DBR may be especially relevant because it attempts to access those deeply encoded survival responses before full defensive activation occurs.
For trauma held primarily in body memory, autonomic states, symbolic imagery, or dissociated fragments rather than narrative recall, this may offer another useful entry point.
Final thoughts
Trauma theory continues shifting toward a deeper understanding of trauma as a disorder of nervous system organisation involving attachment, orienting, autonomic regulation, dissociation, sensory processing, and implicit survival responses.
While DBR is still emerging and further research is needed, I think it may prove to be a valuable addition to the trauma and dissociation toolbox.

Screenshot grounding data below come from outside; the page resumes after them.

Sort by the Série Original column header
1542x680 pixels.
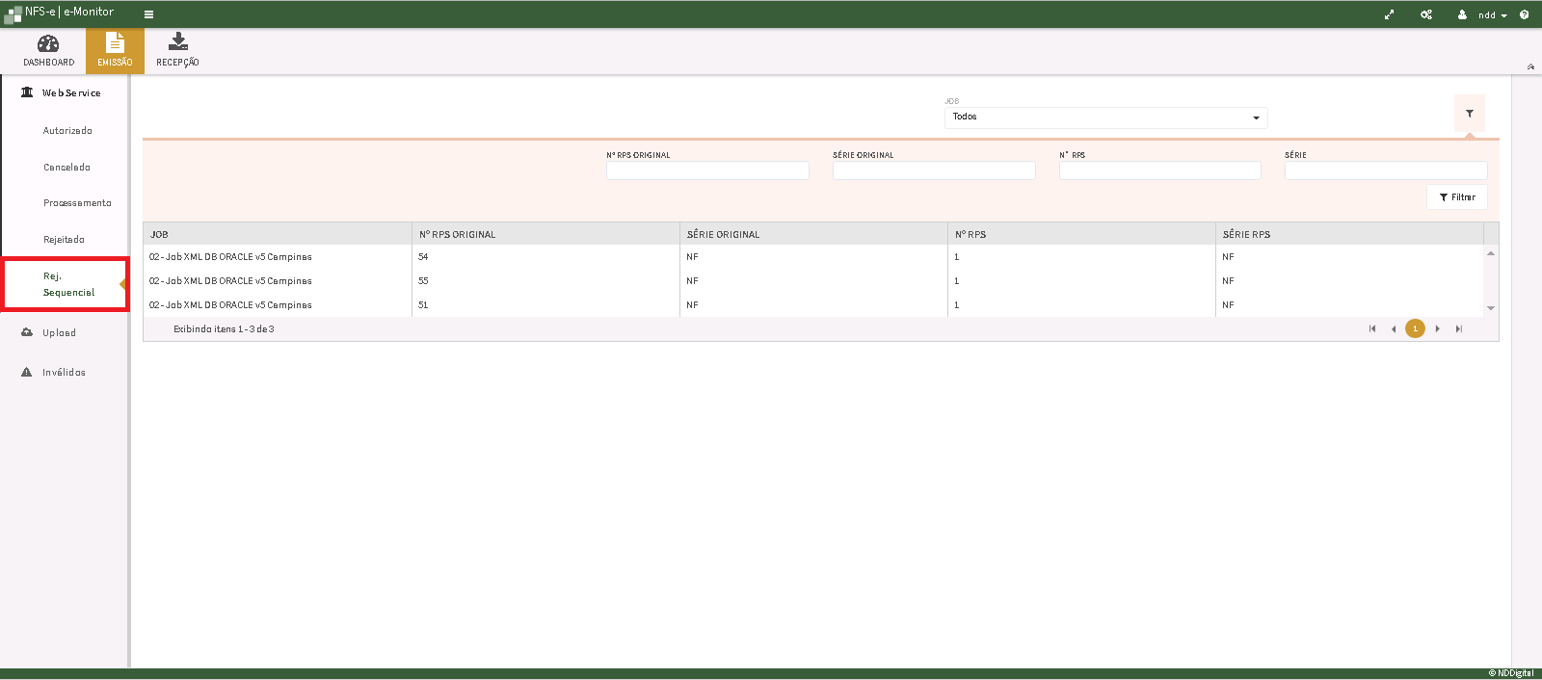click(x=723, y=234)
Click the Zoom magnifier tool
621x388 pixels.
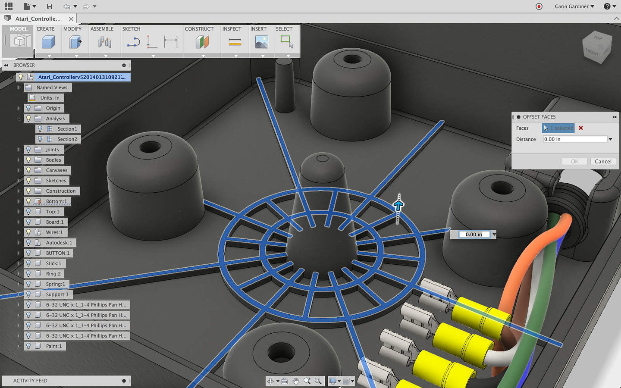tap(307, 381)
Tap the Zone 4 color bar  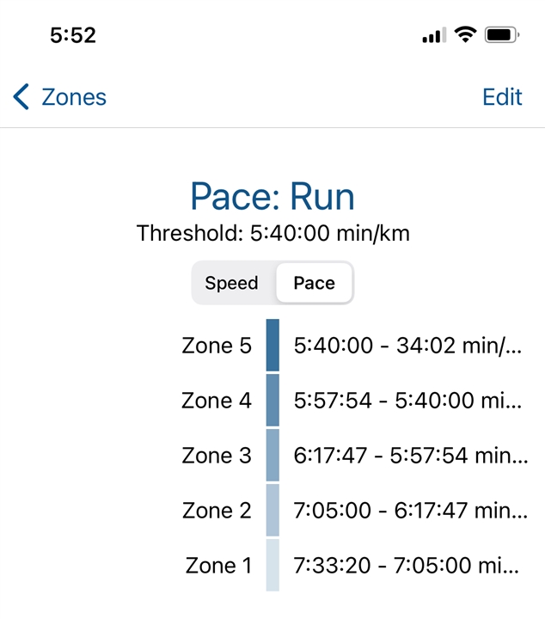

For complex trauma and DID, healing is often layered and highly individual. Trauma is stored through a unique combination of sensory experience, body memory, attachment patterns, and survival responses. Therefore, different nervous systems, and separate trauma events, require different pathways to be activated in each therapy session.
In my own work and lived experience, I have found value in combining multiple approaches including neurofeedback, art therapy, Clay Field Therapy, EMDR, Brainspotting, equine therapy, bilateral music, and hypnosis techniques.
Each can approach trauma from a different entry point:
- nervous system regulation
- body memory
- imagery
- sensory processing
- emotional regulation
- attachment repair
Used together, these approaches may support gradual integration of dissociated parts and help resolve deeply embedded attachment trauma.
DBR may offer another pathway into this work by accessing trauma at the earliest level of orienting and survival activation.
For survivors whose trauma sits beneath words and outside ordinary autobiographical memory, DBR may prove especially valuable.
The more therapeutic tools available, the greater the chance of finding an approach that can safely access and help reprocess what has been held for so long. I expect DBR may become one more effective addition to the evolving trauma recovery toolbox.
References
Fisher, S. F. (2025). Neurofeedback in the treatment of developmental trauma: Calming the fear-driven brain (10th anniversary ed.). W. W. Norton & Company.
Kearney, B. E., Corrigan, F. M., Frewen, P. A., Nevill, S., Harricharan, S., Andrews, K., Jetly, R., McKinnon, M. C., & Lanius, R. A. (2023). A randomized controlled trial of Deep Brain Reorienting: A neuroscientifically guided treatment for PTSD. European Journal of Psychotraumatology, 14(2), 2240691.